In a hybrid budgeting method, you establish the broad parameters of a target for budget, with your executives and your board (top-down). Make sure that when you build this budget at a detailed level, that it's going to be a budget that actually hits. Something that the board and management are going to find acceptable.
Then once you've agreed on those broad targets, and they could be revenue and profit and maybe, you know, some major decisions around marketing spend or investment, then you go back and you allocate those targets out and you build a detailed budget by department.
Your annual budget should be stress-tested by involving budget owners in discussions as to why some targets may or may not be met given the parameters. For example, if you give the marketing team a limited budget, they will respond by saying you're not going to hit the sales numbers or revenue with this budget.
It’s these types of discussions you want to have when creating a budget, and that's what budgets are supposed to be about. They're supposed to be about decision-making not about, just putting numbers into a system or a spreadsheet.

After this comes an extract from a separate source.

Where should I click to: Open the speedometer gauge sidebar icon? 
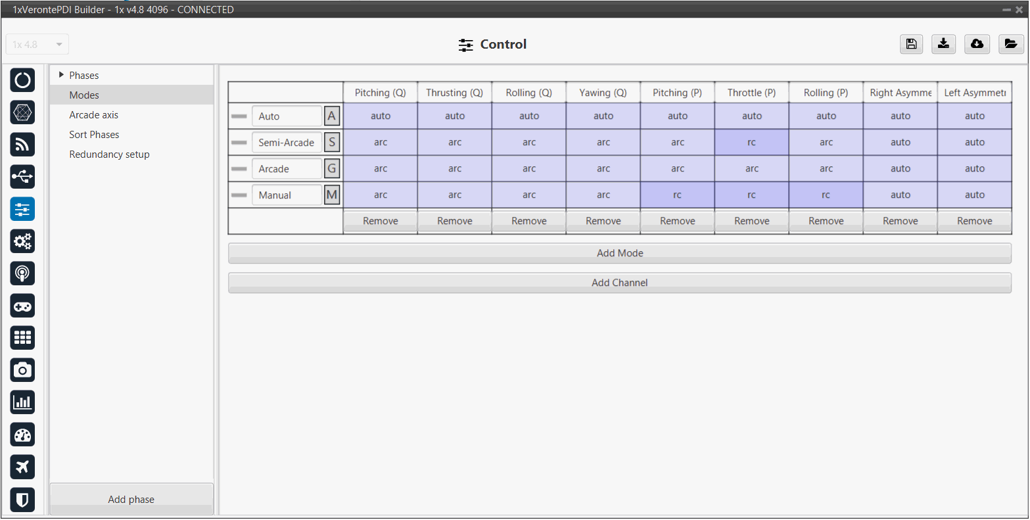tap(22, 435)
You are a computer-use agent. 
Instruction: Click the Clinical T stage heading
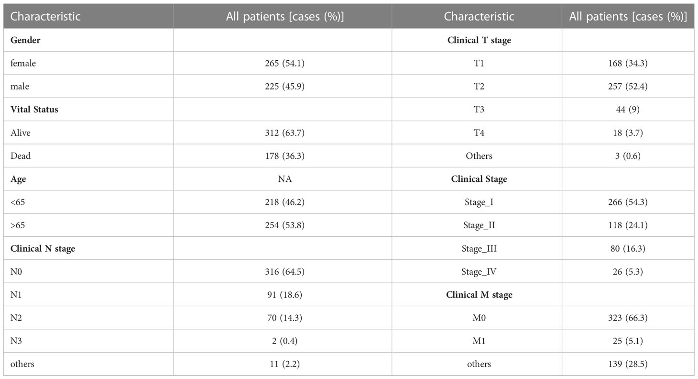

It's about making decisions and that brings to light the difference between budgets versus forecasts. The key thing in any budget is it sets your destination much like a GPS. You determine where you’d like to end up. You need to know what your destination is first. Then you can start to build a detailed path to get there.
A well-informed budget requires a collaborative process with inputs from department heads. You must collect information from all different parts of the organization and pull it together for a consolidated view. This requires cross-functional and individual discussions with each budget owner to identify items such as:
Finance can incorporate this information into a Budgeting and Forecasting Platform, where it automatically rolls up the data and you can view the entire budget at a department level or collectively, which does the following two things:
1. It makes sure that you've captured all the budget information in a collaborative, detailed way. And it's automatically rolled up, as opposed to having millions of spreadsheets come at you from a finance perspective and trying to put them all together.
2. It allows you to force department heads and budget owners to think about the choices they're making in a budget. This collaborative process provides every budget owner a P&L and you can sit down with those budget owners and talk about their plans for the year and what they're going to try to accomplish.
From there, the Finance team can pull together all the P&Ls and develop balance sheets and cash flow statements, which can be automated using an FP&A Platform. With this, all spending decisions and revenue decisions are reflected in the budget. This budgeting process eliminates much of the back-and-fork and guesswork, culminating in a much more rapid budgeting process that isn’t as lengthy or cumbersome. As the year progresses, you’re able to evaluate actuals and variance analysis to identify where's my budget now, versus the established targets.